Ma’mun Murod Al-BarbasyRektor Universitas Muhammadiyah JakartaIslam adalah agama yang mengajarkan pentingnya mengintegrasikan ibadah vertikal (hablun mina-Allah) yang bersifat ritualistik dan horisontal (hablun minannas) yang bersifat sosial dan kemanusiaan. Dalam banyak dalil naqli, baik Alquran maupun al-Hadis, dimensi horisontal bahkan menjadi penekanan.
Dalam Islam, ending keberagamaan seseorang dinilai dari kemampuannya menghadirkan beribadatan yang berdimensi horisontal. Pentingnya integrasi peribadatan ini tergambar dalam ibadah-ibadah mahdhah seperti salat, puasa, zakat, dan haji. Empat ibadah ritual ini bukan hanya berdimesti vertikal, tapi juga mengandung pesan-pesan fundamental yang berdimensi horisontal.
Melalui peribadatan yang ritualistik, ada pesan yang hendak disampaikan bahwa dimensi ibadah yang ritualistik hanya salah satu tahapan bagi seseorang Muslim untuk menjadi hamba yang paripurna. Ada tahapan lainnya yang lebih fundamental yang mesti dilalui, yaitu tahapan peribadatan horisontal yang berdimensi sosial dan kemanusian. Tahapan ini merupakan esensi peribadatan seorang Muslim. Maka tak boleh puas dan bangga ketika ibadah seorang Muslim baru sampai pada tahapan ibadah vertikal, sementara abai terhadap ibadah sosial dan kemanusiaan.

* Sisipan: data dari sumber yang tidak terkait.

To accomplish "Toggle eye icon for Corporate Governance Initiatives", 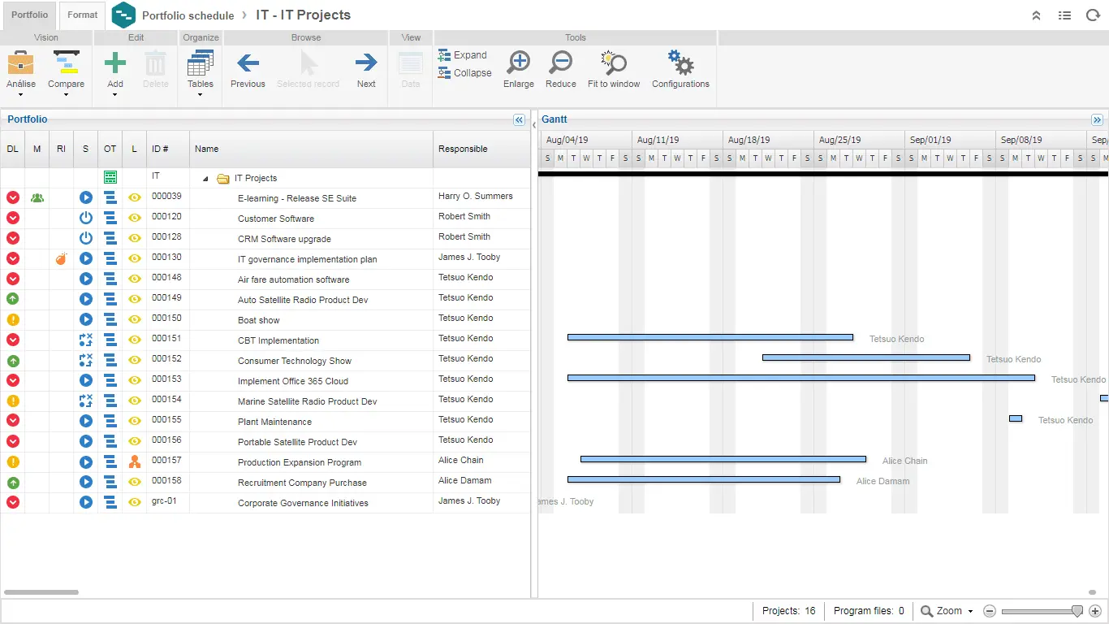I will pos(135,502).
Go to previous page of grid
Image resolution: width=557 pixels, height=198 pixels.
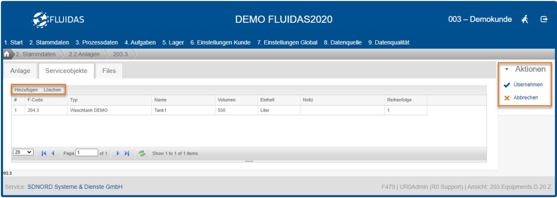(53, 153)
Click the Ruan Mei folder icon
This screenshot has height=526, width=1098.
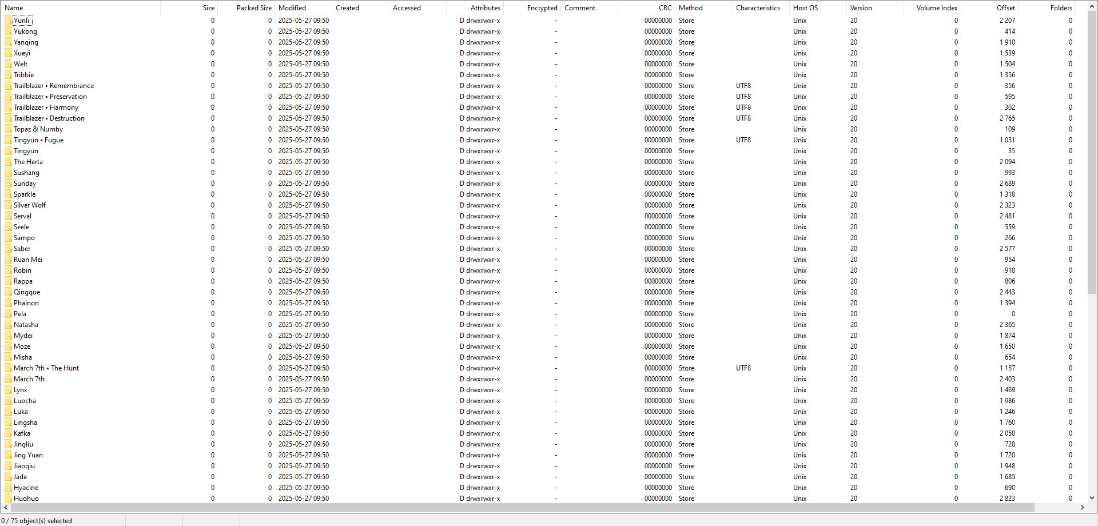(x=8, y=260)
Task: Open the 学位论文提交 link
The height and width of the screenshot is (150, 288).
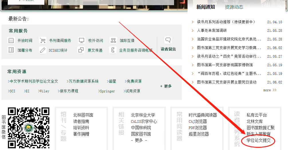Action: click(x=258, y=140)
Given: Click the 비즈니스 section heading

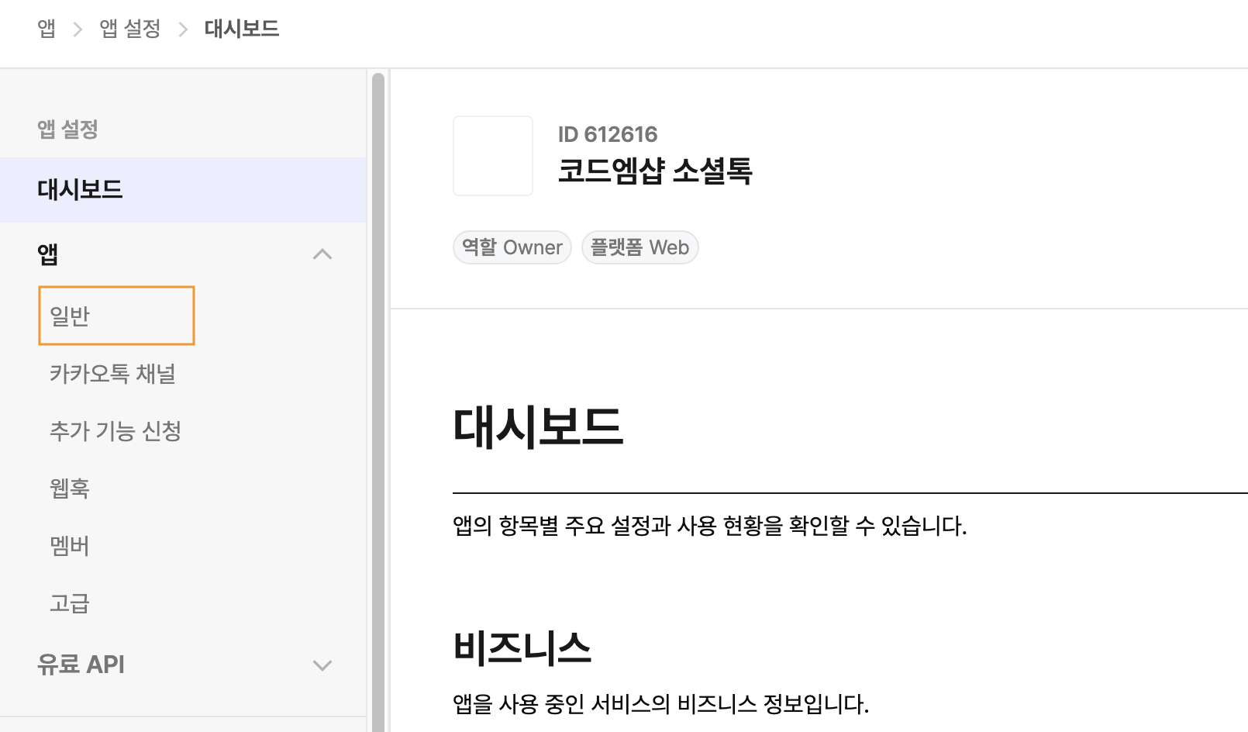Looking at the screenshot, I should click(x=522, y=647).
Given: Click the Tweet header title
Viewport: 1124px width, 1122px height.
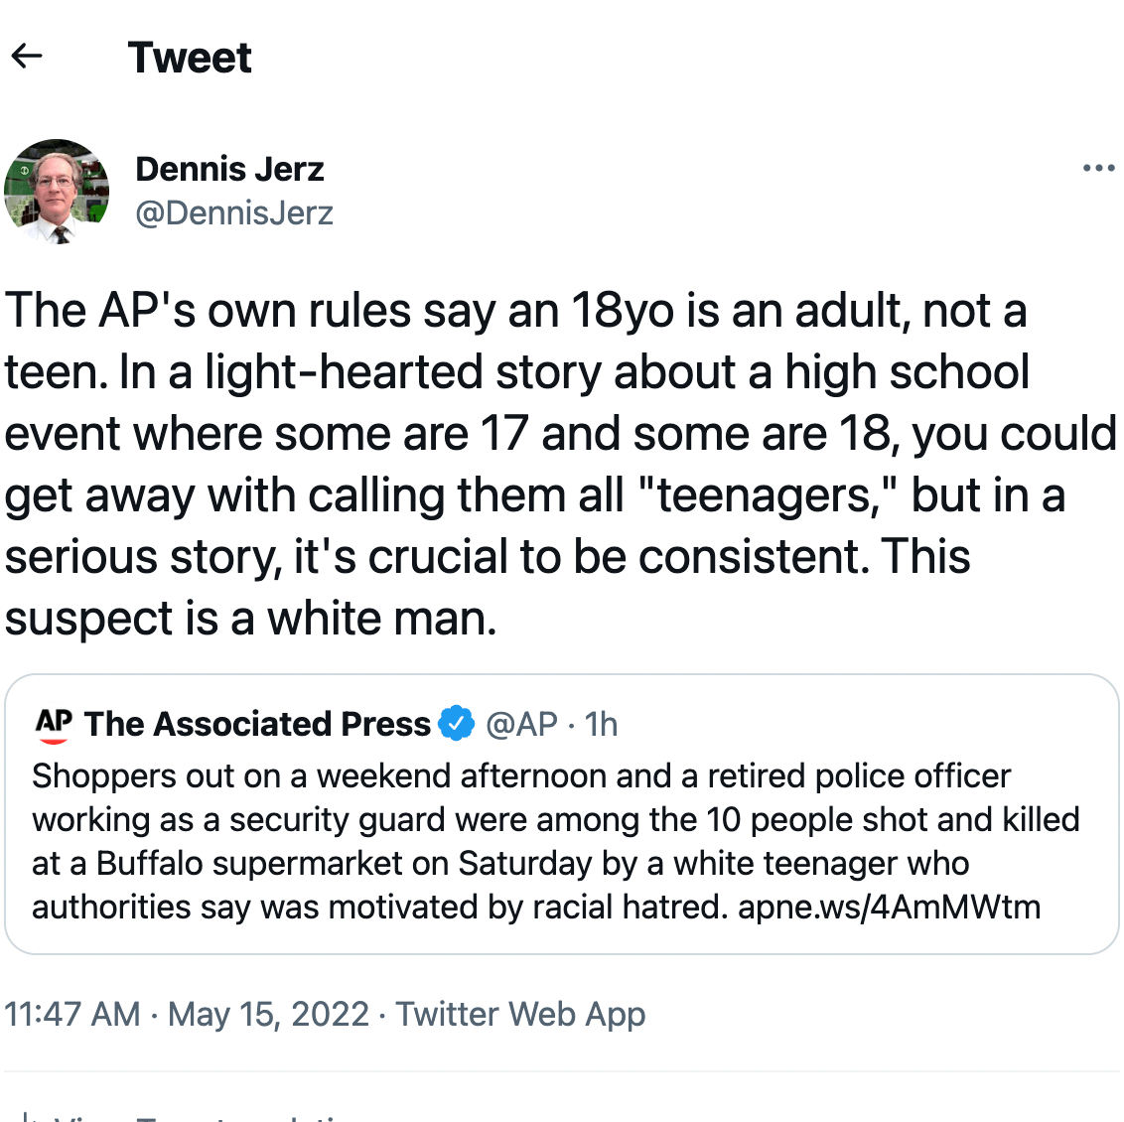Looking at the screenshot, I should [x=190, y=58].
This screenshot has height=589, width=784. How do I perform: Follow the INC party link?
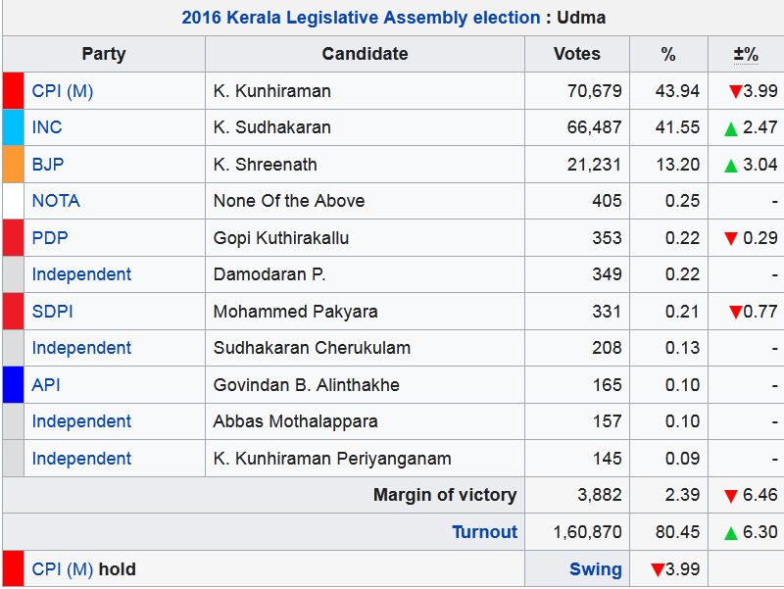[x=46, y=127]
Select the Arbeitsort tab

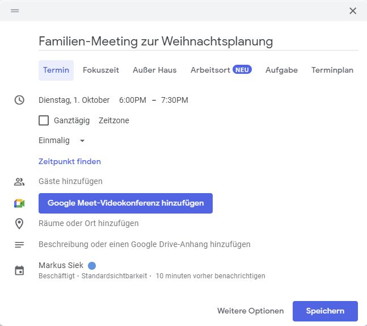(221, 70)
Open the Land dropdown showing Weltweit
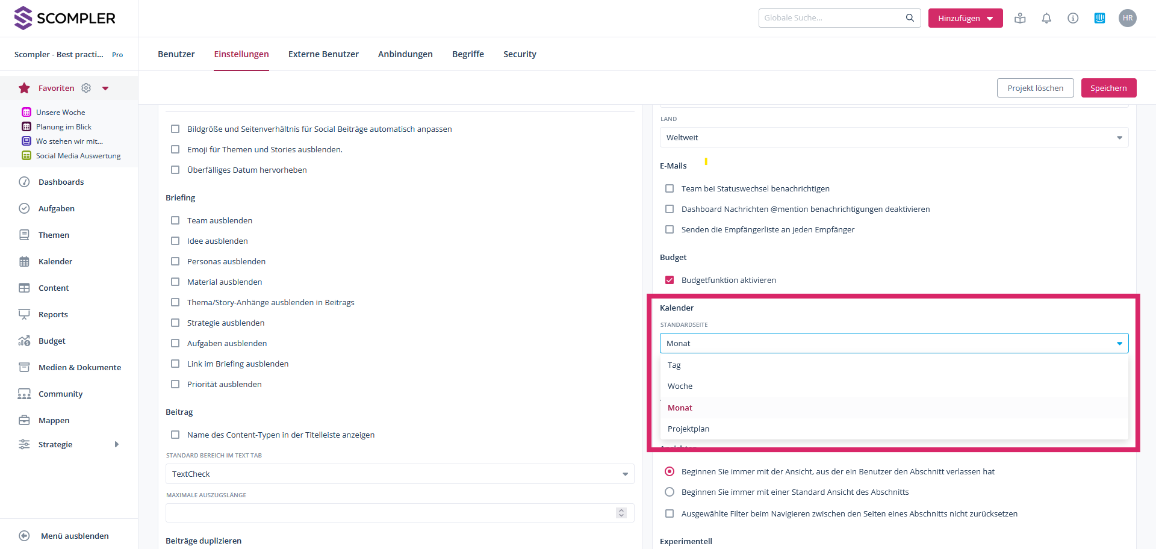The width and height of the screenshot is (1156, 549). tap(893, 137)
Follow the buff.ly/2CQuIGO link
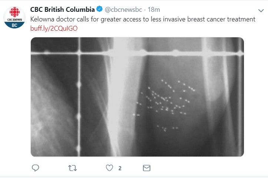268x178 pixels. 54,28
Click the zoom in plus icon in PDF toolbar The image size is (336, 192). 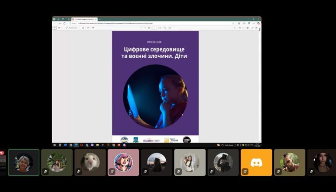click(x=145, y=28)
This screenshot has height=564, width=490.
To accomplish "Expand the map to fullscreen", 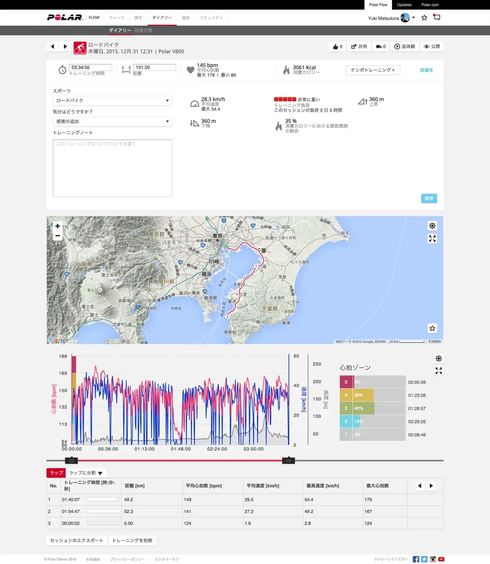I will click(x=432, y=239).
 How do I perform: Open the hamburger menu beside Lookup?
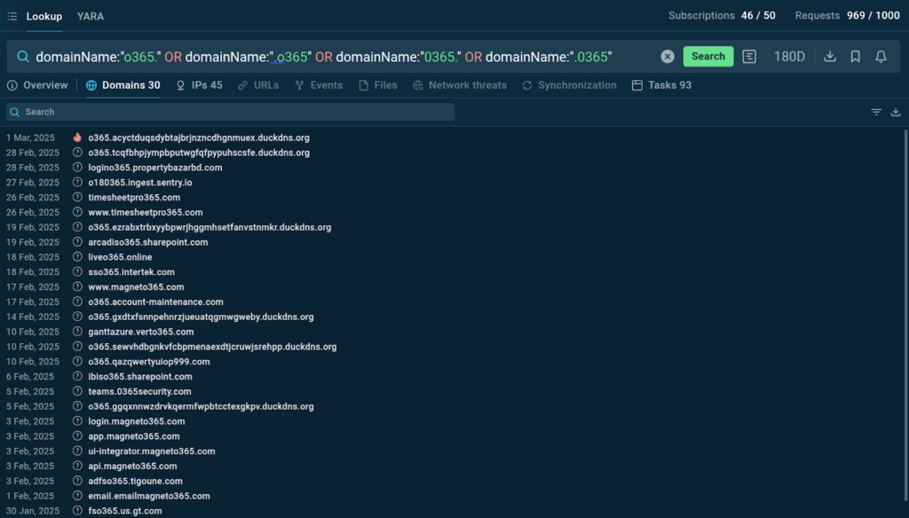tap(12, 16)
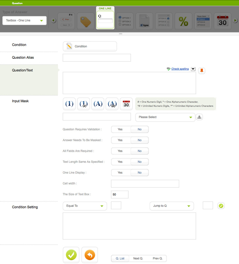The height and width of the screenshot is (264, 239).
Task: Open the Jump to Q dropdown
Action: [x=171, y=206]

Kenapa Islam mengajarkan pentingnya mengintegrasikan peribadatan? Untuk menjelaskan lebih jauh, saya mencoba mencontohkan puasa. Puasa selain merupakan ibadah ritual, juga di dalamnya sarat dengan pesan-pesan sosial dan kemanusiaan. Pesan-pesan sosial ibadah puasa tampak jelas tergambar dalam ayat-ayat Alquran yang berkenaan dengan puasa. Sebut saja QS. al-Baqarah: 183-185. Pada tiga ayat ini pesan ritualistik puasa tidak tampak. Justru yang tampak adalah pesan sosial kemanusiaan.
Ayat 183 menegaskan pentingnya puasa. Ayat ini menyebutkan bahwa puasa bukan hanya diwajibkan kepada umat Muhammad saw, tapi juga pada umat-umat sebelumnya. Begitu pentingnya puasa, dalam Tafsir al-Misbah, Quraisy Shihab sampai menegaskan bahwa andai pun yang mewajibkan puasa itu presiden, gubernur atau bahkan ketua RT sekalipun, maka wajib dijalankan.
Lalu, di mana letak pentingnya puasa? Terjawab di dalam Ayat 184 dan 1985. Dua ayat ini menekankan pentingnya puasa dalam dimensi sosial dan kemanusiaan. Pada dua ayat ini terdapat dua hal penting yang diulang terkait dengan keringanan (rukhsah) bagi mereka yang dibolehkan untuk tidak berpuasa, yaitu mereka yang sakit dan berpergian. Dua golongan ini disebutkan di dalam ayat 184 dan 185, namun dengan perlakuan yang berbeda. Kedua golongan ini sama-sama diminta untuk mengganti puasanya pada hari yang lain.
Namun ada perbedaan perlakuan. Pada ayat 184, dua golongan ini diberikan opsi lain, yaitu membayar fidyah kepada seorang miskin dan bahkan dianjurkan lebih dari seorang dan penekanan bahwa mengganti puasa jauh lebih baik daripada membayar fidyah. Sementara pada ayat 185 tak ada opsi membayar fidyah. Allah bahkan memberi rukhsah lainnya dengan mengatakan: “…Allah menghendaki kemudahan bagimu dan tidak menghendaki kesukaran bagimu…”.
Harapannya, melalui integrasi peribadatan puasa, akan membawa perubahan, bukan hanya dalam pengertian privat (yang ritualistik), tapi juga, dan ini jauh lebih penting, adalah terjadinya perubahan sosial dan kemanusiaan ke arah lebih baik, uatamanya dalam konteks perubahan politik dan ekonomi, pemerataan keadilan, dan adil dalam penegakkan hukum. Semoga.